Entries on target coordinates
++++++

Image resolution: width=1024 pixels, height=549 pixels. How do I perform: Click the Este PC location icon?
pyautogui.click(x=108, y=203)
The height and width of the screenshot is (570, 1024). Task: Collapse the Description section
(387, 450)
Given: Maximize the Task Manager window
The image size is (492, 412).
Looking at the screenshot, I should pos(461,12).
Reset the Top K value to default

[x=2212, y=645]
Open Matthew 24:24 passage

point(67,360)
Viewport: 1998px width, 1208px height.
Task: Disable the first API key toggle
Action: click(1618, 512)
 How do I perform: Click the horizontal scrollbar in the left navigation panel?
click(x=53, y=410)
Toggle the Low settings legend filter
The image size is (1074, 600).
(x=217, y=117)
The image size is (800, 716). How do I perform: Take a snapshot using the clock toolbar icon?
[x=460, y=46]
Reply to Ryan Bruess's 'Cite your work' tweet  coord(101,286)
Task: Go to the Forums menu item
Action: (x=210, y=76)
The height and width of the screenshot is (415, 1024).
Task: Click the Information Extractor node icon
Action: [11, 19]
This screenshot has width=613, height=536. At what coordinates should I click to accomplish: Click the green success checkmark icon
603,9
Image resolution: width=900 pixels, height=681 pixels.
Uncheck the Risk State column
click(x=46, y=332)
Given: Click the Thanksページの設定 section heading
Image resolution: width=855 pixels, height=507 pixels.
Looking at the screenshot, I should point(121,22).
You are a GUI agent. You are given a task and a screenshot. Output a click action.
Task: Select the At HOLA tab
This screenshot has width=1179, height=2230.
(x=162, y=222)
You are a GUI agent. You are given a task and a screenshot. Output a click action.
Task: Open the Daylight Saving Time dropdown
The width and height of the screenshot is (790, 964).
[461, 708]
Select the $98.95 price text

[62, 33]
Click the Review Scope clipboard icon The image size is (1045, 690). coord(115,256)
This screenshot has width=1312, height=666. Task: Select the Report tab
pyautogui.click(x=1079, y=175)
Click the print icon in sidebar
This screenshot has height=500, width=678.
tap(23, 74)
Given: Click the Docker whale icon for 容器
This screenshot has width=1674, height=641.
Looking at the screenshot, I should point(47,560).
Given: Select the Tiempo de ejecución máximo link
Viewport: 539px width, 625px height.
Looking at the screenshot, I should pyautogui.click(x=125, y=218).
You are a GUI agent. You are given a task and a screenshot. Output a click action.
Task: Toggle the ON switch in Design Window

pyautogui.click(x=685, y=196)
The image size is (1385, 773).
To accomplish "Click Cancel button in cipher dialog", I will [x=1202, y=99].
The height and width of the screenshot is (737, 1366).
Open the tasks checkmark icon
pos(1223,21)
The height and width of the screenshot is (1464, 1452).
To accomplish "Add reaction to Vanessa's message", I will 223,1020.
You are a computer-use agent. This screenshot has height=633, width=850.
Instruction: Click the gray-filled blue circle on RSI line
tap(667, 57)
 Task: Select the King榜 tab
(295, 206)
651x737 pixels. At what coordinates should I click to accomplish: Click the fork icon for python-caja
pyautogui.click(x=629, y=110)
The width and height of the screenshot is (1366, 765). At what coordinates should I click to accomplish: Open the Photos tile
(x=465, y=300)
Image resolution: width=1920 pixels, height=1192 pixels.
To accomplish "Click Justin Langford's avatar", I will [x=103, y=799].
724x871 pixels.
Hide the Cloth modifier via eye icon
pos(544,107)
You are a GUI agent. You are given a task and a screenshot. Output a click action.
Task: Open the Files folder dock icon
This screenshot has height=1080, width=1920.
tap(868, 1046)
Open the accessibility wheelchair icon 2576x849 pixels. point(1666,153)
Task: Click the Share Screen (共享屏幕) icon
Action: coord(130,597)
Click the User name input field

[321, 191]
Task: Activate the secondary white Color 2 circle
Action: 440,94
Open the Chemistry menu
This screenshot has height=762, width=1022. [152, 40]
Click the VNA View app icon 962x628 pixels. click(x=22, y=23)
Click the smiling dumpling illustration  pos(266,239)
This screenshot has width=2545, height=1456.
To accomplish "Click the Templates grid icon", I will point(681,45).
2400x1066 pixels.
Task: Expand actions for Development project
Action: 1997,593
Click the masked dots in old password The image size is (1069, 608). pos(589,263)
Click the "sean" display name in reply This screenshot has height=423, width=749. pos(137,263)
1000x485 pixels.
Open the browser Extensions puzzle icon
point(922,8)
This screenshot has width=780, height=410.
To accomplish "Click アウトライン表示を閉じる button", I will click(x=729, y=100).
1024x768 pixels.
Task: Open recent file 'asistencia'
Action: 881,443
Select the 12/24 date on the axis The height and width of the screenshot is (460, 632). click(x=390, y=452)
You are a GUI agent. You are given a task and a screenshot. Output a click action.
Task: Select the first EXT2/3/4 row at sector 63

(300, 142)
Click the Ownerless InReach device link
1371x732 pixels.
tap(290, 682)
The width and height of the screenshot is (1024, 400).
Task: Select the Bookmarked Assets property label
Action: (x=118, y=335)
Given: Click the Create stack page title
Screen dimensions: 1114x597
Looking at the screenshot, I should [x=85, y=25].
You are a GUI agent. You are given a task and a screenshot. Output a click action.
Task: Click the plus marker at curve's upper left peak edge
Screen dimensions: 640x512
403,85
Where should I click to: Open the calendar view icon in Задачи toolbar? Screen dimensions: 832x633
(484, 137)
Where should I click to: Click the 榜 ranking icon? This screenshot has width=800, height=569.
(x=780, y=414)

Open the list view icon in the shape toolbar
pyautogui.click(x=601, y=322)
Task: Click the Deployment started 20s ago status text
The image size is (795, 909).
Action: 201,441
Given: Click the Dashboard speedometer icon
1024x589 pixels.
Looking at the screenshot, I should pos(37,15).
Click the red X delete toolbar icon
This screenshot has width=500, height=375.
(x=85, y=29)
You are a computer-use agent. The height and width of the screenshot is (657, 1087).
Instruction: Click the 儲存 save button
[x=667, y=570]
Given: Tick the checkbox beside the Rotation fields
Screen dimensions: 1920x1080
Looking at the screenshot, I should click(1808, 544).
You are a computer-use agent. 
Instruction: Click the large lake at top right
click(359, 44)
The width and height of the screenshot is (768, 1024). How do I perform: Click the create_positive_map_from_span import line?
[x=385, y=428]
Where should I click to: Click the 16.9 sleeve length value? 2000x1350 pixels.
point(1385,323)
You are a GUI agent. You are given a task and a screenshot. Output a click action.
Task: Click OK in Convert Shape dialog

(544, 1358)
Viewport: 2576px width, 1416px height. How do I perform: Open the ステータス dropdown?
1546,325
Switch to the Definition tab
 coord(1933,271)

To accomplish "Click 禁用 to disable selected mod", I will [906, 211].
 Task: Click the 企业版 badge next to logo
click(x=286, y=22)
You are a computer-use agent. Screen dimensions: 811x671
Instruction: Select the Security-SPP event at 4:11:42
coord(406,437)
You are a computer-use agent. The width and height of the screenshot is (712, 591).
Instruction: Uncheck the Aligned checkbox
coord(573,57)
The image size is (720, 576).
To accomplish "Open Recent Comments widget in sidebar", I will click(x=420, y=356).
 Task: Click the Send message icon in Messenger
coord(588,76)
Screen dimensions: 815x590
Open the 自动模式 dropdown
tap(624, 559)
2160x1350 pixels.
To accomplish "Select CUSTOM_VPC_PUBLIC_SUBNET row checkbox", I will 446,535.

++++++

# WORK REQUIRED:
Reproduce the records above without any change, starting at the line that contains "Where should I click to: Click the 16.9" and stopping after the last line of the records.

# THE REPLY:
Where should I click to: Click the 16.9 sleeve length value? 2000x1350 pixels.
point(1385,323)
You are a GUI agent. You are given a task and a screenshot. Output a click action.
Task: Click OK in Convert Shape dialog

(544, 1358)
Viewport: 2576px width, 1416px height. How do I perform: Open the ステータス dropdown?
1546,325
Switch to the Definition tab
 coord(1933,271)

To accomplish "Click 禁用 to disable selected mod", I will [906, 211].
 Task: Click the 企业版 badge next to logo
click(x=286, y=22)
You are a computer-use agent. Screen dimensions: 811x671
Instruction: Select the Security-SPP event at 4:11:42
coord(406,437)
You are a computer-use agent. The width and height of the screenshot is (712, 591).
Instruction: Uncheck the Aligned checkbox
coord(573,57)
The image size is (720, 576).
To accomplish "Open Recent Comments widget in sidebar", I will click(x=420, y=356).
 Task: Click the Send message icon in Messenger
coord(588,76)
Screen dimensions: 815x590
Open the 自动模式 dropdown
tap(624, 559)
2160x1350 pixels.
To accomplish "Select CUSTOM_VPC_PUBLIC_SUBNET row checkbox", I will 446,535.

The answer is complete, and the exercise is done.